Gentile bibliopatologo,
sono affetto da una malattia rara (almeno così penso): vorrei leggere tanti libri, così non ne leggo nessuno. Se mi dedicassi solo a uno mi sembrerebbe di fare un torto a tutti gli altri che ho nella lista. A cosa dare la precedenza? Cosa tenere e cosa scartare dalla lista? Come fare a capire ciò che è più urgente leggere?
-Vito

Caro Vito,
hai visto come sono belle le vetrine sotto Natale, perfino in quest’anno così disgraziato?

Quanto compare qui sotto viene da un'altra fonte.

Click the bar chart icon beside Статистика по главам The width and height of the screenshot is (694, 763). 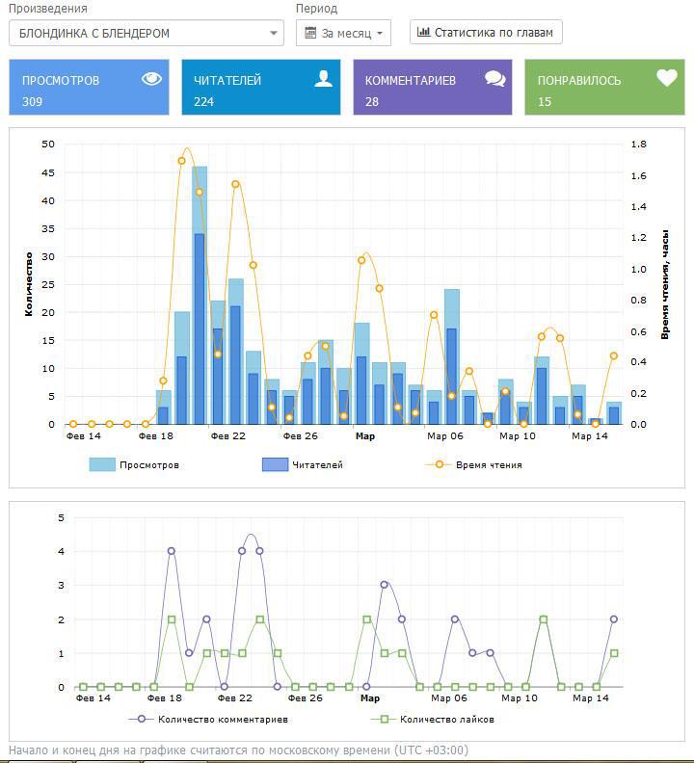(x=423, y=32)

Ti fermi davanti a un negozio di abbigliamento, vedi una magnifica torre di maglioni di lana ordinati secondo le sfumature di colore, e quell’immagine di abbondanza, rigoglio e perfezione, a cui vorresti congiungerti per qualche via, ti adesca irresistibilmente nell’antro delle divinità dispensatrici. Chiedi di provarne uno della tua taglia e del tuo colore preferito, il commesso lo estrae dalla pila, lo prendi tra le mani, lo soppesi, lo dispieghi, e presto ti sorprendi a constatare che non è nulla più che un maglione. Bello, magari, ma ben poca cosa rispetto a quella promessa di felicità che ti aveva lasciato intravedere la vetrina.

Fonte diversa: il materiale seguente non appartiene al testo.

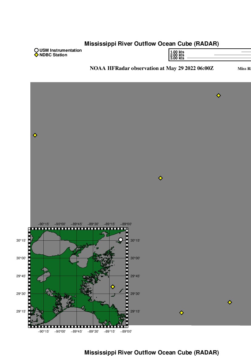Select the NDBC diamond inside the inset map

tap(113, 287)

Oppure sei il giovane narratore della Recherche in villeggiatura a Balbec, e avvisti sulla spiaggia una piccola brigata di fanciulle in fiore. Tutte insieme formano un insieme meraviglioso, “perché vi erano accostati gli aspetti più diversi, tutte le gamme di colore vi comparivano una accanto all’altra”, un corteo “confuso come una musica in cui non avessi potuto isolare e riconoscere al passaggio le frasi”. Giorno dopo giorno le guardi, ti struggi per essere ammesso nel loro gineceo, per partecipare alla loro felicità così divinamente noncurante, ma quando alla fine ne estrai una dal mazzo, Albertine, il miraggio sfiorisce e le cose si fanno abbastanza complicate da richiedere altri cinque volumi.

Alicia Llop, Getty Images

Non che a noi amanti della lettura dispiacciano i pullover colorati e le fanciulle in fiore, ma cadiamo più facilmente in balìa della Circe delle librerie. Una fila o una parete intera di volumi di una collana che amiamo, ordinati secondo le sfumature di colore delle copertine, ci alletta più di una montagna di maglioni di cachemire; e non c’è brigata balneare che possa distoglierci da un banco imbandito di libri usati con l’insegna: tutto a metà prezzo.

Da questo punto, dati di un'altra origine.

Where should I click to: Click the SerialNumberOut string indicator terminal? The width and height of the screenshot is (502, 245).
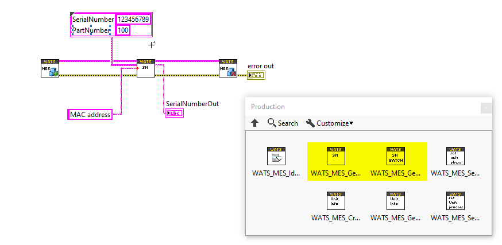click(175, 113)
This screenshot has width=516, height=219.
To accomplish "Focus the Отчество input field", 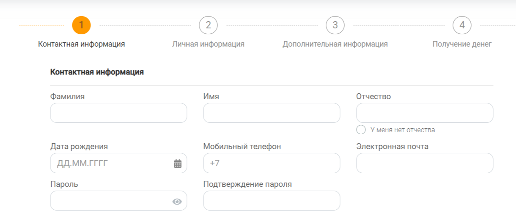I will (x=425, y=113).
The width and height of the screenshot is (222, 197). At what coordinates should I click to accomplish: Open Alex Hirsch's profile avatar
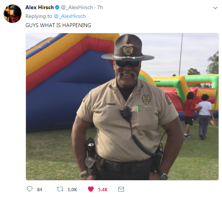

Le librerie sono la cornucopia da cui aspettiamo di veder sgorgare il nostro nutrimento interiore, e non uso a caso questa metafora alimentare. In coda a un breve saggio del 1931, The theory of intellectual inhibition, la psicoanalista Melanie Klein si sofferma sull’opposto speculare dell’inibizione, ossia sulla bulimia intellettuale, “la smania di introiettare tutto quello che è a disposizione, congiunta all’incapacità di distinguere ciò che è valido da ciò che non lo è”. Klein suggerisce che questa fame di libri derivi da una sensazione infantile di vuoto e di impoverimento sempre incombente, una minaccia che il lettore vorace tenta di scongiurare accumulando provviste nel proprio magazzino interiore.

Il guaio, caro fratello poppante, è che non c’è modo di congiungersi al seno della Grande Dea dei libri se non prendendo un libro, uno solo, e cominciando a leggerlo. Come il pullover colorato, o come Albertine, una volta che l’avremo scelto sarà soltanto un libro. Con il quale passeremo momenti incantevoli o noiosi, scoperte e piccole incomprensioni, entusiasmi e frustrazioni; ma bella o brutta, sarà un’esperienza di natura del tutto diversa da quella che allucinavamo nella pienezza fantasmatica della libreria.

In breve: la fame che ti spinge indiscriminatamente verso i libri e il nutrimento che può darti un singolo libro appartengono a due mondi non comunicanti. Guai a illudersi che il secondo possa estinguere la prima. È un miraggio.